In that spirit I want to thank former President Trump and his administration for the tremendous work they did to identify the novel coronavirus and develop multiple vaccines in under a year. Now that we have passed a historic $1.9 trillion COVID relief bill and are on track to be giving well over 2½ million vaccinations a day, our country is set to explode with historic economic growth and a rebirth of everyday American life.
And I want to apologize for my language when I described the governor of a great state with an undeserved derogatory term. I dismissed his instinct to move his citizens, perhaps too aggressively, to a return to normalcy. To Gov. Abbott and all those millions of Americans who aspire for this pandemic to be behind us, I apologize for using the word “Neanderthal.”
You are simply doing as every one of us is: trying your best to get to a better future.
You are just being an American. And I ask all Americans, Republicans and Democrats, to demonstrate some humility and grace with our fellow citizens, especially those we disagree with politically.
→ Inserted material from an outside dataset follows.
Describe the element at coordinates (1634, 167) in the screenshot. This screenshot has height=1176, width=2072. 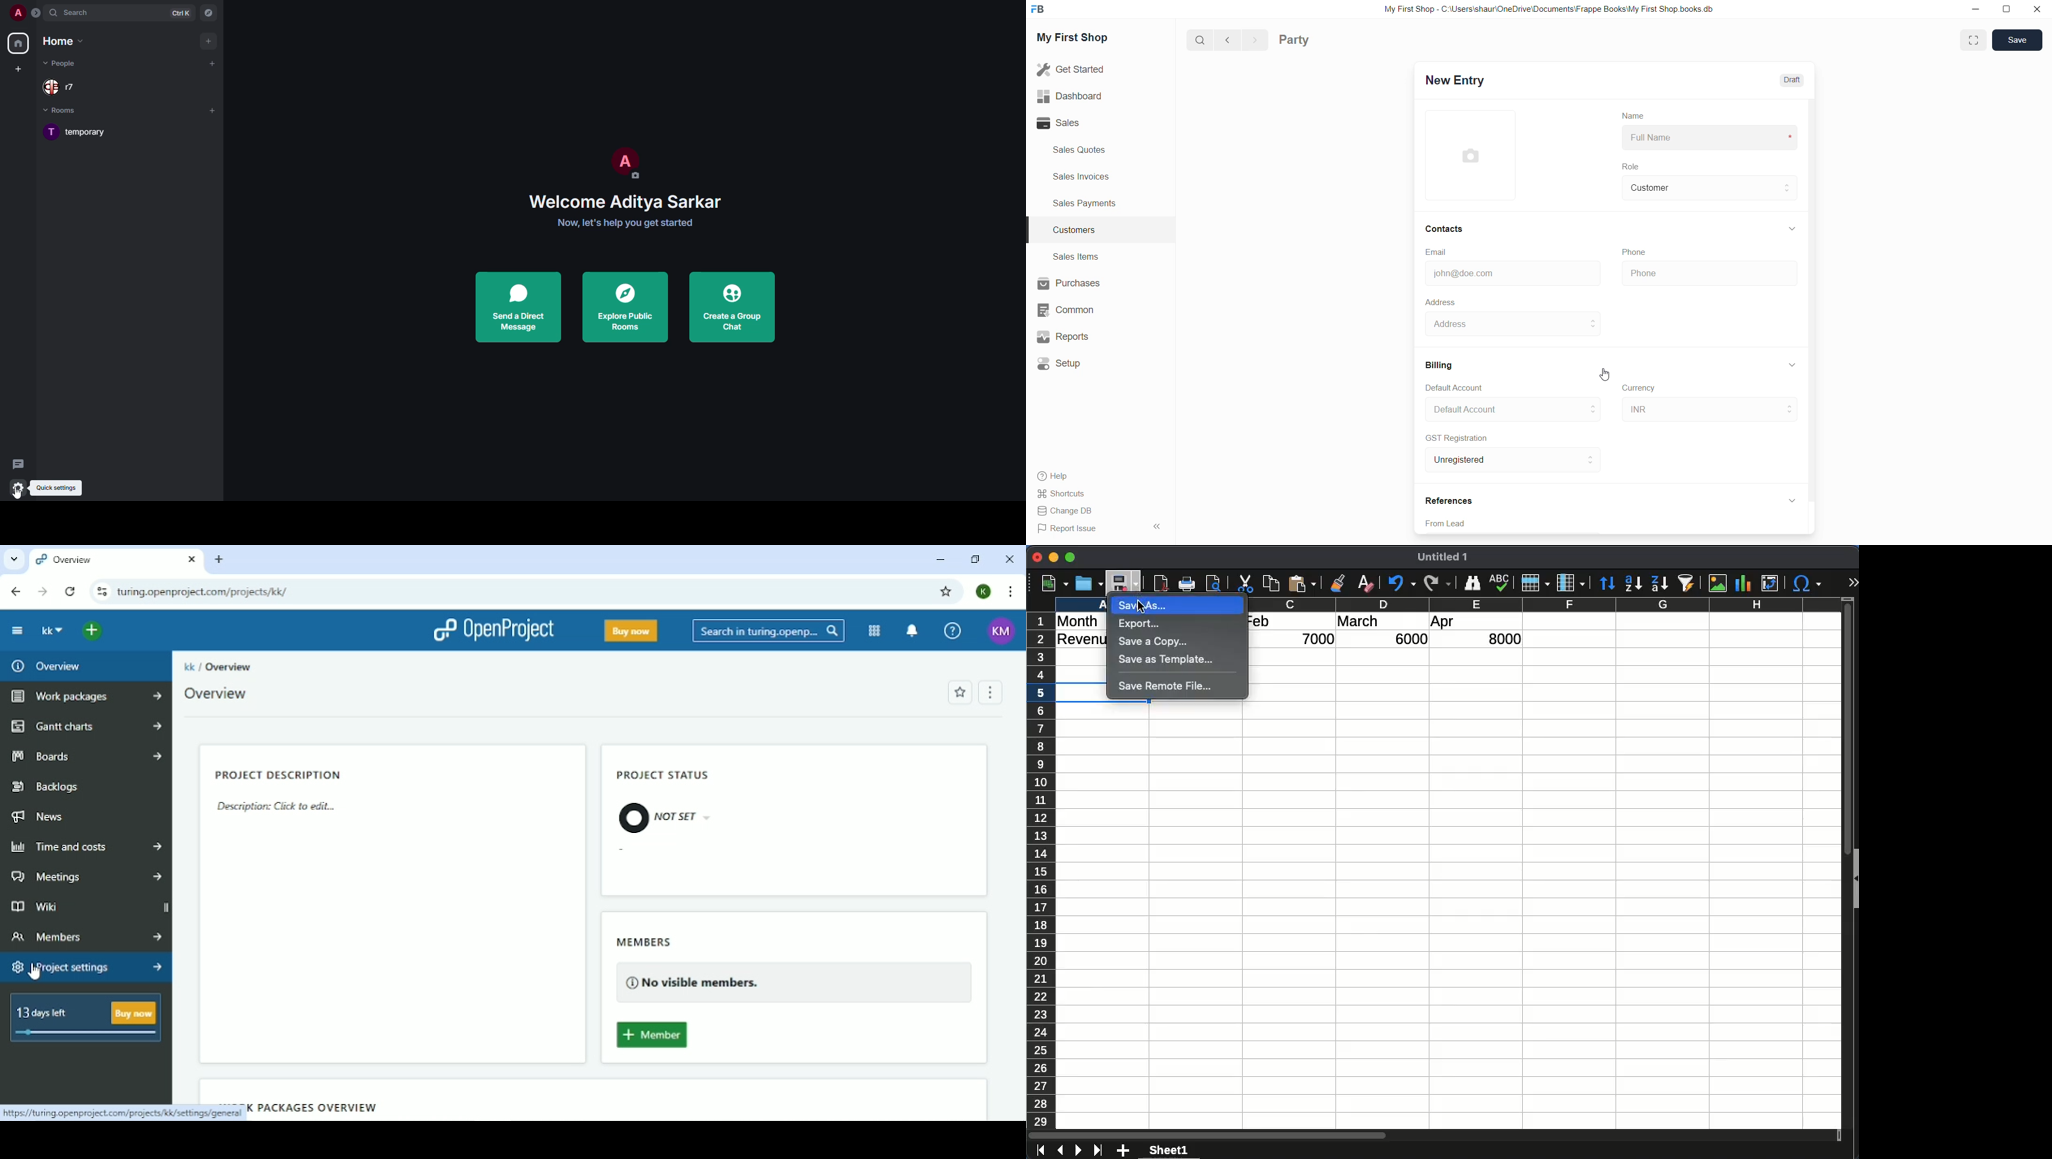
I see `Role` at that location.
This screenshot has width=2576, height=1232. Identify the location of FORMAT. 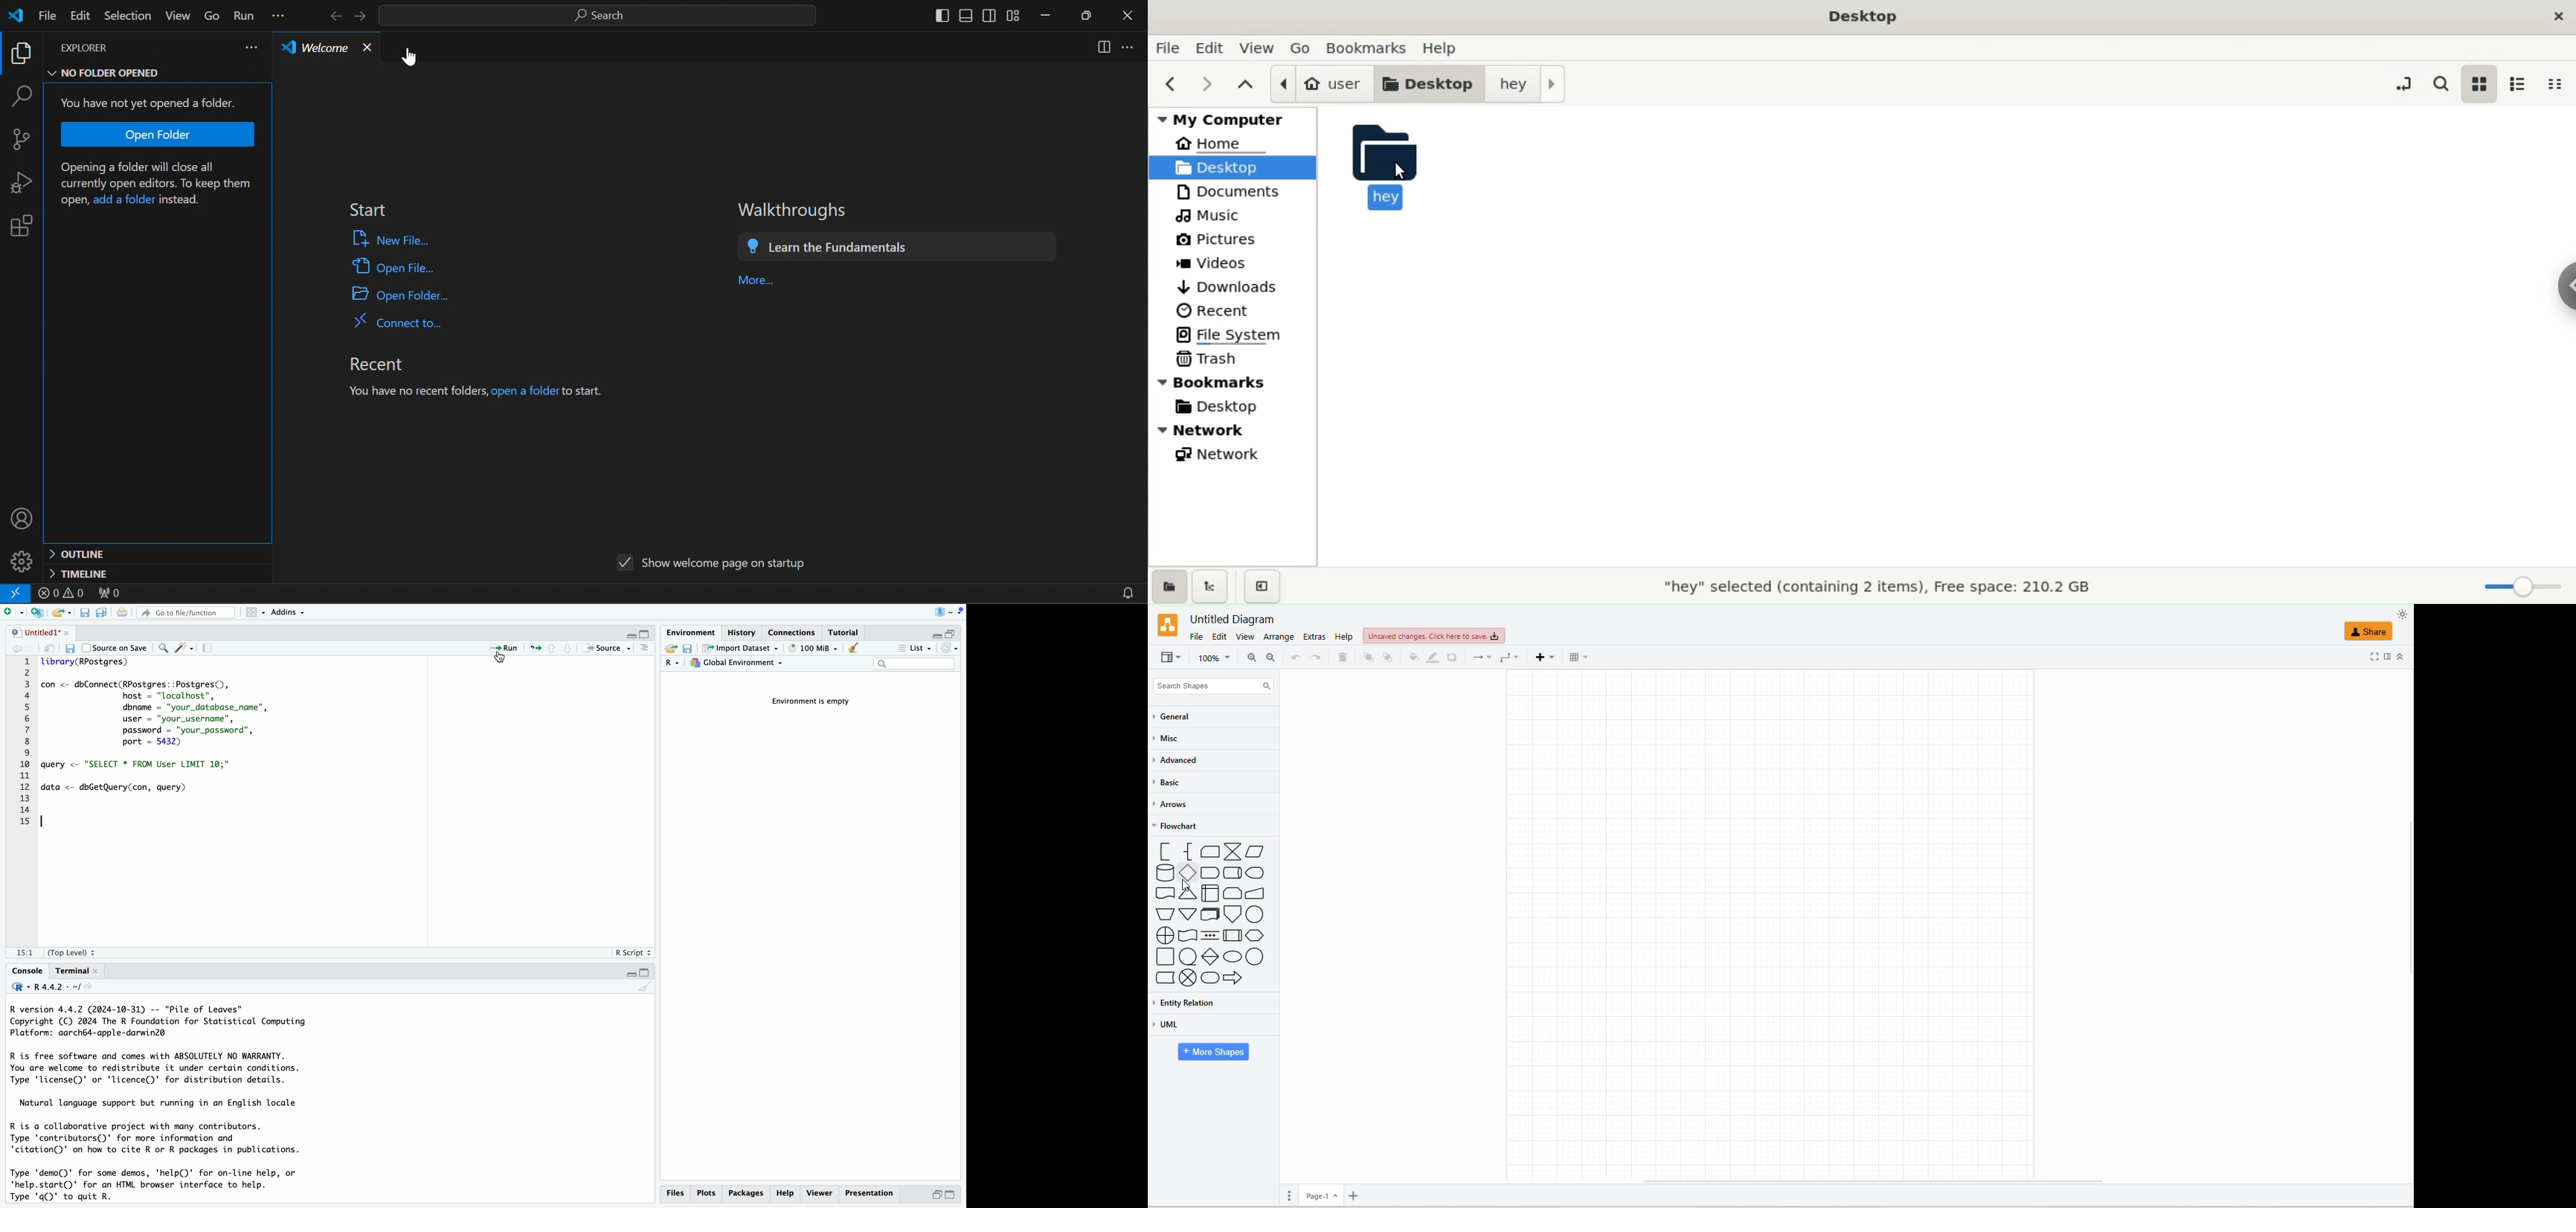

But we also need to stop warring over science, especially since so much of what we have learned has come at such great cost. Wearing masks will help us bridge our way to a vaccinated future, and they continue to be a low-tech solution until we have delivered these safe and effective vaccines to every American.
What do Barack Obama, Donald Trump, Michael Jordan, Dolly Parton, and Joe Biden all have in common? We are all vaccinated. So promise the grandparents who left us too soon and the grandchildren we want to see that when it’s your turn and you can get a vaccine, you’ll roll up your sleeve and take one for America.
I want to close tonight with the words from a president I had the pleasure of knowing and working with on a number of big, important issues. In his first inaugural address, when trying to rally our country out of its malaise, Ronald Reagan called on his fellow Americans to marshal “our best effort, and our willingness to believe in ourselves and to believe in our capacity to perform great deeds; to believe that together, with God’s help, we can and will resolve the problems which now confront us.
“And, after all, why shouldn’t we believe that? We are Americans. God bless you, and thank you.”